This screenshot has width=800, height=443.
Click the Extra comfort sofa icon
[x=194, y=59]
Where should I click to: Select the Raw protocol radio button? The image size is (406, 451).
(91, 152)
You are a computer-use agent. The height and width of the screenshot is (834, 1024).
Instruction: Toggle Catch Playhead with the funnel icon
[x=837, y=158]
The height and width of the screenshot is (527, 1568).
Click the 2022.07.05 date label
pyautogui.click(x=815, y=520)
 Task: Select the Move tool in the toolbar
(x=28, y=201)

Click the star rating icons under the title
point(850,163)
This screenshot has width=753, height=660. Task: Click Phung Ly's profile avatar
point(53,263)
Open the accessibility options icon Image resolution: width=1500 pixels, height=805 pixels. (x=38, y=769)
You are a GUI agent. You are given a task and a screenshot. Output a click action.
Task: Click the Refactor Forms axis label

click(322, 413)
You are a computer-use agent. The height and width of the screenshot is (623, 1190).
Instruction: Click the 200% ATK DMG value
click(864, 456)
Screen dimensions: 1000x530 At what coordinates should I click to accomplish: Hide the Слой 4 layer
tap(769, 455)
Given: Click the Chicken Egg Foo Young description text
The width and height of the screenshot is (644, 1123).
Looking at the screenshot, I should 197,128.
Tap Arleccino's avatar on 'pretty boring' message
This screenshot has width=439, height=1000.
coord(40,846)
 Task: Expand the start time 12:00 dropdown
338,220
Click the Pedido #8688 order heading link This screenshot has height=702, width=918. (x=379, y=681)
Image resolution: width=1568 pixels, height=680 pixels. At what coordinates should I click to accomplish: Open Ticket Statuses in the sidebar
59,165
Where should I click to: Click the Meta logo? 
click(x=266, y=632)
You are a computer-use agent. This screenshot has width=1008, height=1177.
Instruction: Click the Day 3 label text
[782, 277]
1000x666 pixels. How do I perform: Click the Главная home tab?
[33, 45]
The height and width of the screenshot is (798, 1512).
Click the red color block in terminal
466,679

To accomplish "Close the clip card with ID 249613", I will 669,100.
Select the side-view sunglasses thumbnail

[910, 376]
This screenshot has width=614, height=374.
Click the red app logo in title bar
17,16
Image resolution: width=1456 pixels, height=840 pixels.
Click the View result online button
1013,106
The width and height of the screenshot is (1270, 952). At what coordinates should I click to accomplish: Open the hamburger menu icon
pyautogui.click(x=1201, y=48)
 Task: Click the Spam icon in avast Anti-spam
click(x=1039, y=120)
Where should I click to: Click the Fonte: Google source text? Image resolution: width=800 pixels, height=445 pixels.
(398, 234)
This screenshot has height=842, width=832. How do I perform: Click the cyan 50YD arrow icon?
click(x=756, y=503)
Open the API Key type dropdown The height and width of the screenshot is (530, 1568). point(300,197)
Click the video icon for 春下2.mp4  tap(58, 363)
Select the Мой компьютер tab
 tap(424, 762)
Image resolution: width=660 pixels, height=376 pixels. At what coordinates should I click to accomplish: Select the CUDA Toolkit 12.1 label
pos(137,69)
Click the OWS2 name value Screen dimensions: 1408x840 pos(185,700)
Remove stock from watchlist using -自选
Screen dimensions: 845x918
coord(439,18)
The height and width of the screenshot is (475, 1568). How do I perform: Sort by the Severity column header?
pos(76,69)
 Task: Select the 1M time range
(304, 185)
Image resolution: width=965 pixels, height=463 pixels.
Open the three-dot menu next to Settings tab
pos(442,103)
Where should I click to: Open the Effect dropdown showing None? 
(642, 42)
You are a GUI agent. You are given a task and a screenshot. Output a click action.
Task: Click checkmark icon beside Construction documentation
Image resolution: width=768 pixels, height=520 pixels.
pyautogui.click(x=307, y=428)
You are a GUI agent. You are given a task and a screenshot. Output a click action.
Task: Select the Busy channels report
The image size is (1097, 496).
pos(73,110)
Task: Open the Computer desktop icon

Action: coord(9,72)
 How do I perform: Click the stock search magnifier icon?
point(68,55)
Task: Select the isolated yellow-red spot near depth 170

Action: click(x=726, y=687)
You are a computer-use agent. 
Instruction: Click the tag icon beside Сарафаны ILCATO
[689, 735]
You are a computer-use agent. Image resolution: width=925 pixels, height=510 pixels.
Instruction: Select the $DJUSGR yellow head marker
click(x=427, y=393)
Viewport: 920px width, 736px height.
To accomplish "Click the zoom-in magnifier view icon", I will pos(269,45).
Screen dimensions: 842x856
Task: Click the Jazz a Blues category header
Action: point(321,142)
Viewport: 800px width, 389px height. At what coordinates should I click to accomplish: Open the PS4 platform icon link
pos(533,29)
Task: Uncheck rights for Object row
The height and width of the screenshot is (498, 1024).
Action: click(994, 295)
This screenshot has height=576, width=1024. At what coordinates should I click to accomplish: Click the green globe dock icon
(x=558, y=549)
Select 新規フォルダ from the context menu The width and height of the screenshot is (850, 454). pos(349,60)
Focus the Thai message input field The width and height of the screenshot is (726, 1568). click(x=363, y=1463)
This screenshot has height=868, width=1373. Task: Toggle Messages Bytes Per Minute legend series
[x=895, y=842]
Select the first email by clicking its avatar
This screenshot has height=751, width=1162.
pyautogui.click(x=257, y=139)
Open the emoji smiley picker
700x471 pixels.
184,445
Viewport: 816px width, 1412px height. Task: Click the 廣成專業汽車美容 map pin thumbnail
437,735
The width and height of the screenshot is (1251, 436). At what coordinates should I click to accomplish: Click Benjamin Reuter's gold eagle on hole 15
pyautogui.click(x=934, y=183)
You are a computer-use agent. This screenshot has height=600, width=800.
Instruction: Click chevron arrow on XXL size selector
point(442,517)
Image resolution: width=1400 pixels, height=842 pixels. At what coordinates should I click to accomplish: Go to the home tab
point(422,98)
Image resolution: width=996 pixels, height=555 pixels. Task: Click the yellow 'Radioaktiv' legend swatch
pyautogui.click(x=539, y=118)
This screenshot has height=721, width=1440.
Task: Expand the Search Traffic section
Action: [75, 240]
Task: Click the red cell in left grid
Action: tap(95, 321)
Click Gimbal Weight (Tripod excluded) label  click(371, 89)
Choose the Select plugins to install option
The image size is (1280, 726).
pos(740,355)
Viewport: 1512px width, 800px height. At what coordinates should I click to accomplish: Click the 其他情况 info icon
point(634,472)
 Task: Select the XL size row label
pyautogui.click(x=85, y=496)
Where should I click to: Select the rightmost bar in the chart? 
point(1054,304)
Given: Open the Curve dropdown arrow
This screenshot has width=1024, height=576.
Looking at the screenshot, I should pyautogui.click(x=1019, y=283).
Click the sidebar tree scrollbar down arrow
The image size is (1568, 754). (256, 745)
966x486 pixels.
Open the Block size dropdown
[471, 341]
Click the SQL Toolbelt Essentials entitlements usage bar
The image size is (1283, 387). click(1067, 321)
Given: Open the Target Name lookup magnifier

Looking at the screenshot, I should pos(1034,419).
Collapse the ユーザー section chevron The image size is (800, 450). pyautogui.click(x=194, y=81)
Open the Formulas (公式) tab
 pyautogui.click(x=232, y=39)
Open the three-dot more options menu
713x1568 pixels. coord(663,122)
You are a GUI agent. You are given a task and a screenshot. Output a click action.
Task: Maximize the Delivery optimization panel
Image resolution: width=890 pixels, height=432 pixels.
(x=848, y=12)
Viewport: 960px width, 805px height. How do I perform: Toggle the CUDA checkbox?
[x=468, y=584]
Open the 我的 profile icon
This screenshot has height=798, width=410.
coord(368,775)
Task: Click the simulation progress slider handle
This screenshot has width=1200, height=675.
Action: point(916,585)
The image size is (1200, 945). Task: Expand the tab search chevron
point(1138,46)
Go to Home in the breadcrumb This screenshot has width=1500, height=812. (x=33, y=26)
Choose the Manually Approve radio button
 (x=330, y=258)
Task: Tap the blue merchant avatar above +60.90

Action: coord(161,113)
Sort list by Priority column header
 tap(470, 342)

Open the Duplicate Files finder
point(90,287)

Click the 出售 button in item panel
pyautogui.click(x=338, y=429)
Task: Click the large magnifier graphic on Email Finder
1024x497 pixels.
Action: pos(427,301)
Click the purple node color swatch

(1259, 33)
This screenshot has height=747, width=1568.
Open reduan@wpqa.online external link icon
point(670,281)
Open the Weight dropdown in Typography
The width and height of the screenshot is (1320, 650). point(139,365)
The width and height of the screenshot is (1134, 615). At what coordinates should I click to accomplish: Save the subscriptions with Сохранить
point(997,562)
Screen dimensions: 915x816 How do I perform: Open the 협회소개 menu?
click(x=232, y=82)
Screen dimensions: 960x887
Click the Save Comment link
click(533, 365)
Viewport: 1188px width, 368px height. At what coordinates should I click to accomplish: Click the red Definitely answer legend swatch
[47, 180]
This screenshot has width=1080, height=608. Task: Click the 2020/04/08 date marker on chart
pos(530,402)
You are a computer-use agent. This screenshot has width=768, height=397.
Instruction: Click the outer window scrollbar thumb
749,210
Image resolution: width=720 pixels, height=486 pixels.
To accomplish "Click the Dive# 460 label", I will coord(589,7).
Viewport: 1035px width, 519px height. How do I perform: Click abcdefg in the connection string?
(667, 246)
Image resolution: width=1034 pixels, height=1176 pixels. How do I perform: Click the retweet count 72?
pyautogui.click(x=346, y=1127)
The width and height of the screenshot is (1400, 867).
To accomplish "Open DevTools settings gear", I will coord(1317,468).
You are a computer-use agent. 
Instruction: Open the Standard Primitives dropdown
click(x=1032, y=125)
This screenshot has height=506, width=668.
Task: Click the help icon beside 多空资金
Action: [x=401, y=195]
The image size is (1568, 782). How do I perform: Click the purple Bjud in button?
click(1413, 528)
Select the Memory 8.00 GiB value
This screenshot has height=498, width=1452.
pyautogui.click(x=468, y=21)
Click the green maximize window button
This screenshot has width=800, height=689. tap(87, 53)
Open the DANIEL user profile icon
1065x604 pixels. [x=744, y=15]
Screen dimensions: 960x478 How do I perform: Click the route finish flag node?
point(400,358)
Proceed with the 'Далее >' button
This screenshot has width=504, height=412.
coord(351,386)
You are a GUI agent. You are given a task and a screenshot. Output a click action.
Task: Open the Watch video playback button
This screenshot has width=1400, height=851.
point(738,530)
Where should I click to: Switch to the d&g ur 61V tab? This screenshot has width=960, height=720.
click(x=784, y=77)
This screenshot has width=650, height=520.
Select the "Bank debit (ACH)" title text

------------------------------

§ **Problem to solve**
Your answer should be a single number: the count of lines above that contain the word "video".

§ **Answer box**
2